-- Text shown --
___

The Skinny

BEE HERE NOW

To nobody's surprise, state Sen. Tim Bee finally made his long-awaited announcement that he'd be challenging Congresswoman Gabrielle Giffords last Saturday, Jan. 19.

Bee's declaration didn't exactly stop the presses, mostly because it wasn't really news, given that he'd been flirting with the run for the last year or so. The TV stations skipped the speech altogether, and the Arizona Daily Star ended up giving more attention to Giffords than Bee in the Sunday paper.

More interesting than the actual announcement was a tidbit released a few days earlier: Bee said his campaign had raised more than $300,000.

That doesn't stack up too well against Giffords, who had raised nearly $1.2 million as of the end of September. We wouldn't be surprised if turns out that Giffords managed to add another $300,000 or so to her campaign account in the final quarter of 2007. (New Federal Election Commission reports are due at the end of the month, which is when we'll find out how much the candidates have raised--and how much they've spent.)

Money will, of course, play a key role in the race, but the media coverage will also follow these basic narratives:

  • Giffords and Bee are old classmates from elementary and junior high school.
  • Bee has a record of leadership at the Arizona Legislature.

___

-- Data provided --
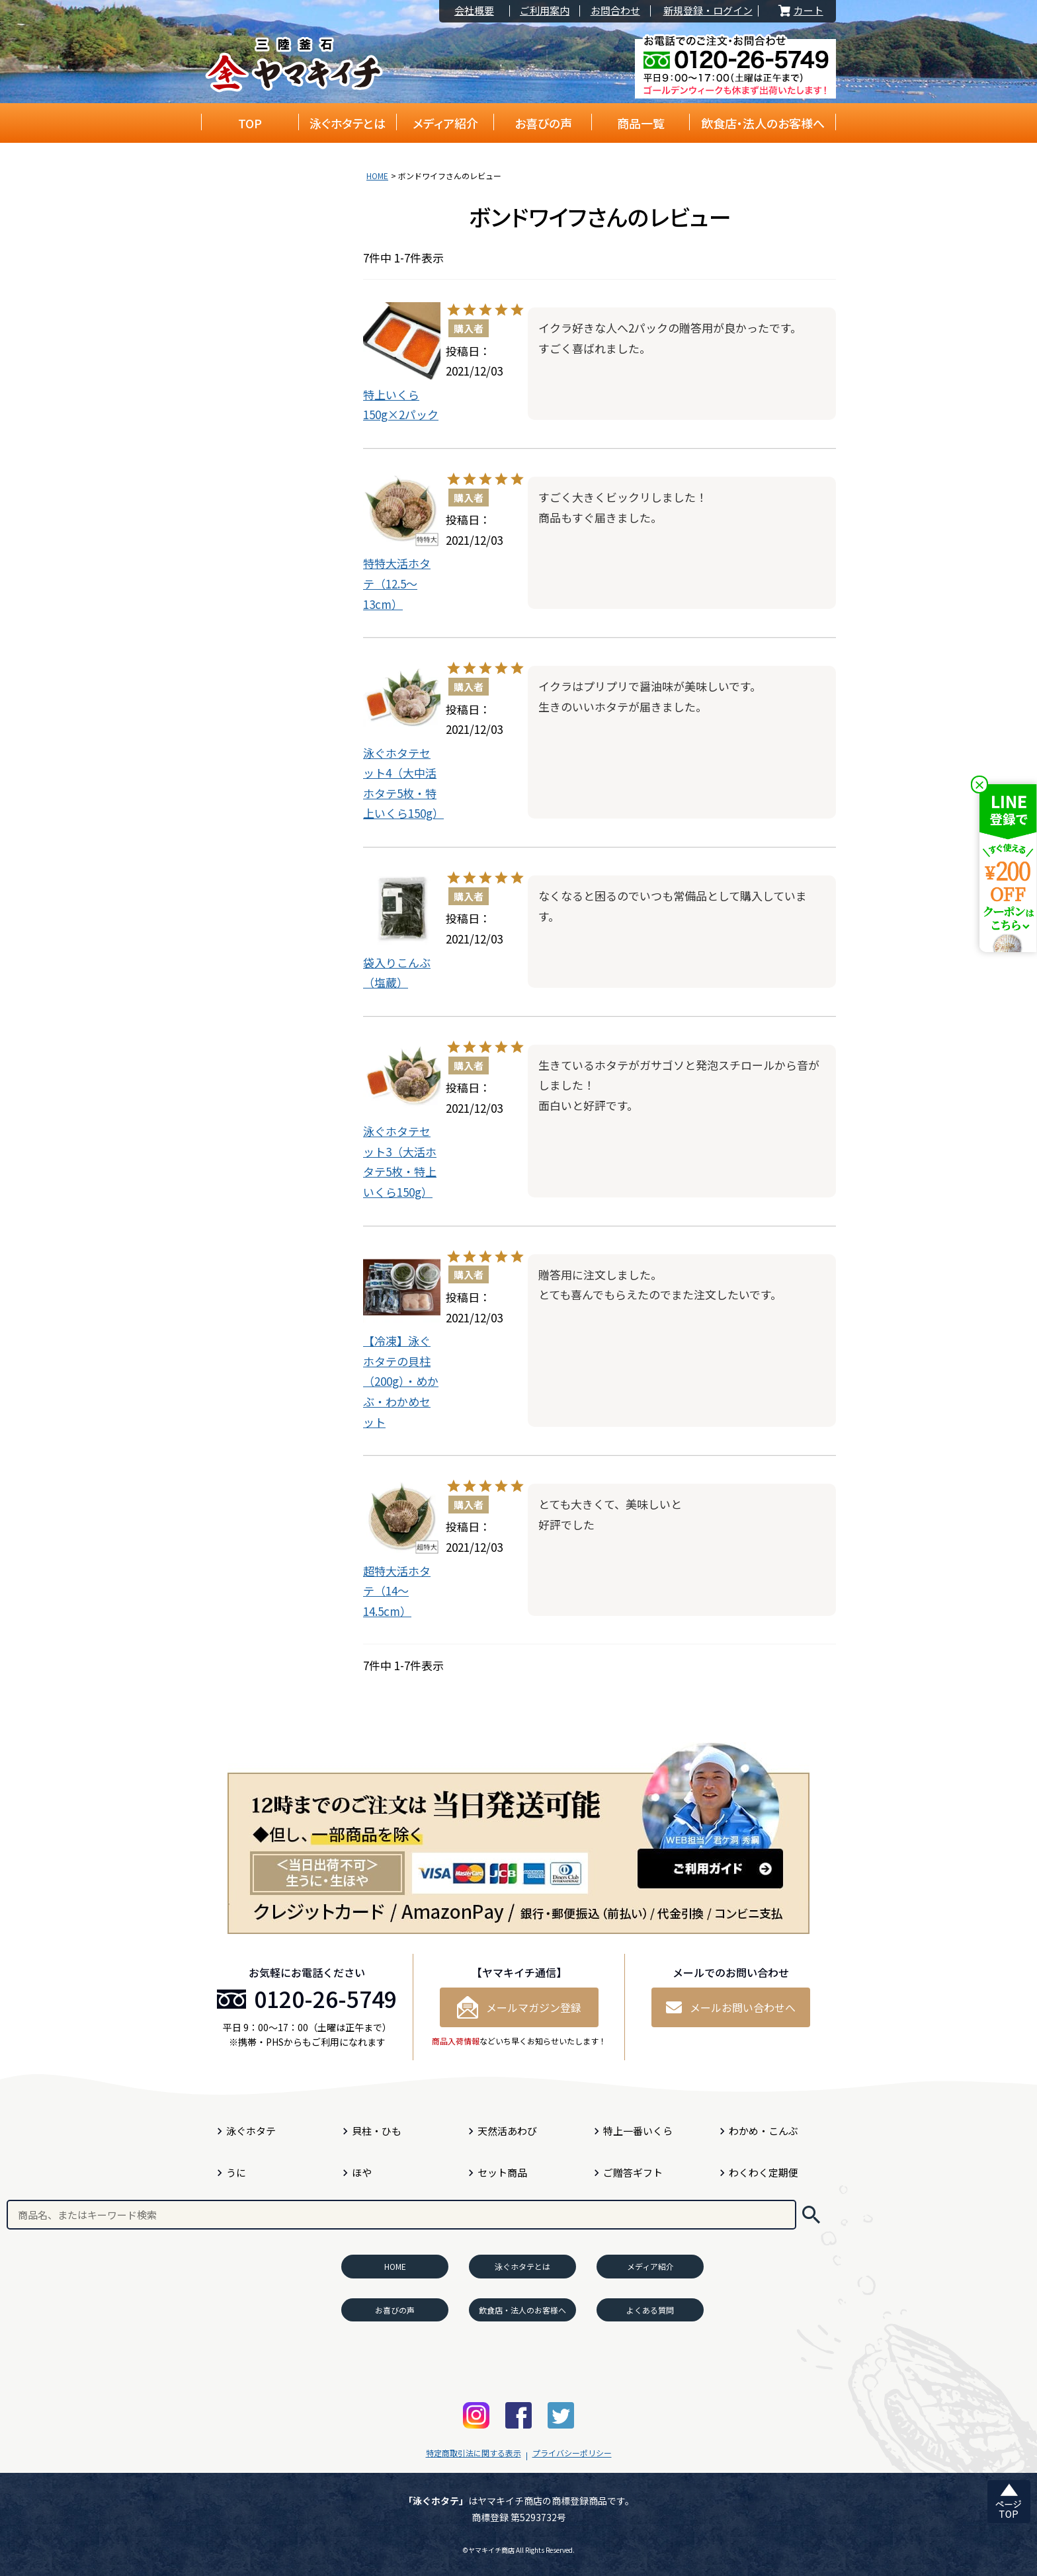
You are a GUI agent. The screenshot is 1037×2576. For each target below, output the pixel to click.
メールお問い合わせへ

___

-- Instruction A --
In the column on Tim Bee's race against Gabrielle Giffords, how much money did Bee say his campaign had raised?
-- Instruction B --
Write the next part of the column on Tim Bee's race against Gabrielle Giffords, picking up right after its last line.

-- Answer A --
More than $300,000.

-- Answer B --
  • Giffords has a record of voting with other Democrats in Congress, except when she didn't.
  • Bee is not Randy Graf.
  • Whatever the national mood of the country is come autumn.
Watch for both candidates to do their best to occupy the moderate middle and reach for independent voters. Translation: The candidates will do their best to sidestep any questions that force them to take positions on controversial topics. They'll also strive to be nice to each other in public.

That will leave most of the negative campaigning in the hands of the parties and independent campaign committees. We've already seen that happening: State Republican Party Chair Randy Pullen has been regularly blasting Giffords as a tax-raising lib who wants to surrender to the terrorists, while the Arizona Democratic Party keeps harping on the idea that Bee is too busy campaigning to pay attention to his job as the Senate president.

The Dems should really work up a new angle, by the way; it's a slippery slope to keep harping on the idea that a candidate can't handle campaigning and serving in office at the same time. Is Attorney General Terry Goddard supposed to resign in 2010 if he decides to run for governor? Is Gov. Janet Napolitano supposed to resign if she runs for the U.S. Senate in the last year of her term?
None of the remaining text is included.